This page introduces advanced doctoral candidates and recent graduates from the University of North Carolina at Chapel Hill currently seeking teaching appointments in the field of Art History:


Kim Bobier
Ph.D., UNC-Chapel Hill
M.A., UNC-Chapel Hill
B.A., Lake Forest College

bobiekr@gmail.com
https://unc.academia.edu/KimBobier

Research Interests: Modern and contemporary art, art of the United States, art of the African Diaspora, critical theory, critical race theory, gender and sexuality studies, postcolonial epistemologies, intellectual history, paradigms of representation, and issues of reproductive labor

Professional Biography: My concentrations are African American art history, modern and contemporary art history, and the politics of representation, including the study of capitalism, gender, race, and sexuality.
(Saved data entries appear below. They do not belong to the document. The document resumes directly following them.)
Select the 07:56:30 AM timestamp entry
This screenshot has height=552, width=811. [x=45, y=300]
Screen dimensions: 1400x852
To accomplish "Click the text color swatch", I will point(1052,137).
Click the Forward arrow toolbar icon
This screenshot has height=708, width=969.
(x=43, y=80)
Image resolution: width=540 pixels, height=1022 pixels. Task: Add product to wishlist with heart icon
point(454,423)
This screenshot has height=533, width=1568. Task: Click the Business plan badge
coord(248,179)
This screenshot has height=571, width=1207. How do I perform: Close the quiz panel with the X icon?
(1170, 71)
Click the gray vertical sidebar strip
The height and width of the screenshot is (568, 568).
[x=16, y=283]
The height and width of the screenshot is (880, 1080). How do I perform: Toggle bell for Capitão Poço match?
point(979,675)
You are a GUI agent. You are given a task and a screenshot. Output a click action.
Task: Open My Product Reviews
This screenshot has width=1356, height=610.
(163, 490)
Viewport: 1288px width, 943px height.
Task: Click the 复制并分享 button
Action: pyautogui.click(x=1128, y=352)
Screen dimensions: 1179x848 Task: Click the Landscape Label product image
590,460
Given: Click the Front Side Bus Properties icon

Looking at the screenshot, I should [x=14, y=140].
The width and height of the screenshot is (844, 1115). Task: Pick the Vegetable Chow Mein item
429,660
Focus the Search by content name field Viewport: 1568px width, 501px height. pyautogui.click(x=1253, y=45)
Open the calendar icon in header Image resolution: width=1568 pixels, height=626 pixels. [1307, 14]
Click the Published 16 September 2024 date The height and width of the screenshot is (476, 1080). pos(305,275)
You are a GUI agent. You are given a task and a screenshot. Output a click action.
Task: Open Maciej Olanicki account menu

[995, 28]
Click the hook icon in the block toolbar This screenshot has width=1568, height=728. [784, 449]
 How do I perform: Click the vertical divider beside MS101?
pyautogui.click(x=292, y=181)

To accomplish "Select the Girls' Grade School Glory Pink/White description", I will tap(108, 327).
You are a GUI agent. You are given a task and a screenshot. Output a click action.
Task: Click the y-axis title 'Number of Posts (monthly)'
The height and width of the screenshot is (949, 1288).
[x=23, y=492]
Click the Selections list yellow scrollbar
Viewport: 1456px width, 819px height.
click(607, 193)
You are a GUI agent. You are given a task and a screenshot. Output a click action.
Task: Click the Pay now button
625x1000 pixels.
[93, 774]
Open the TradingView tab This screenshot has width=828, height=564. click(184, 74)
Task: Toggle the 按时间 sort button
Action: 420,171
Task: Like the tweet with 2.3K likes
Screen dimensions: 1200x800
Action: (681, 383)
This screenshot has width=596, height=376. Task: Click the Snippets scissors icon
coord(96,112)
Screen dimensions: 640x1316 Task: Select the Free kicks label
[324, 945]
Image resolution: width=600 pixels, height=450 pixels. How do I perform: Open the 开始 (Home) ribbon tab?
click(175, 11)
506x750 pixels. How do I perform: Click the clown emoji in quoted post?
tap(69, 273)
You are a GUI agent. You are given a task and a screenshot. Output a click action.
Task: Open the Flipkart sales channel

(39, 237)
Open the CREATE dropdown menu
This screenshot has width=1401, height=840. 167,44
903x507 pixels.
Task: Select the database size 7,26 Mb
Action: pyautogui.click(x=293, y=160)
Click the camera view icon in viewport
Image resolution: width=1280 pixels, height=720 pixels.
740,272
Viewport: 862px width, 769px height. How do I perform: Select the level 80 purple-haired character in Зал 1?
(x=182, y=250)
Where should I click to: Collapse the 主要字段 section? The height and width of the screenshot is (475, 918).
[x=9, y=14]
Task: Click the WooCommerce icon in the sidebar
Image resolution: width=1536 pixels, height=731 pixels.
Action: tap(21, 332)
By mobilizing these areas of inquiry, I seek to model how debates surrounding visual culture elucidate art’s broader societal functions, especially those pertaining to viable frameworks for social justice.

My work has been supported by fellowships from the Whitney Museum of American Art’s Independent Study Program, the Andrew Mellon Foundation Black Metropolis Research Consortium, and the Luce/ American Council of Learned Societies among other institutions. I have published articles and art criticism in Afterimage, African Arts Journal, Nka: Journal of Contemporary African Art, International Review of African American Art, Panorama: Association of Historians of American Art, and elsewhere. 

My dissertation investigates late twentieth-century United States-based artists’ appropriations of civil rights movement imagery. These artists’ recasting of the movement’s famous imagery posits it as a revealing entry point for analyzing 1980s and 1990s identity politics and questions of appropriation in contemporary art and beyond. My project focuses on Lorraine O’Grady, Glenn Ligon, Alfredo Jaar, and Kerry James Marshall whose artwork challenged the ways that late twentieth-century dominant culture’s portrayal of the movement obscured mid-twentieth-century civil rights activists’ efforts to overturn foundational American structures, which maintain racist oppression. In exploring how these artists reconfigured the civil rights movement’s conventional visual repertoire, my study offers a new set of coordinates for approaching influential late twentieth-century discourses about appropriation and what these discourses take for granted, particularly with respect to the black cultural politics of that period.

CV available upon request.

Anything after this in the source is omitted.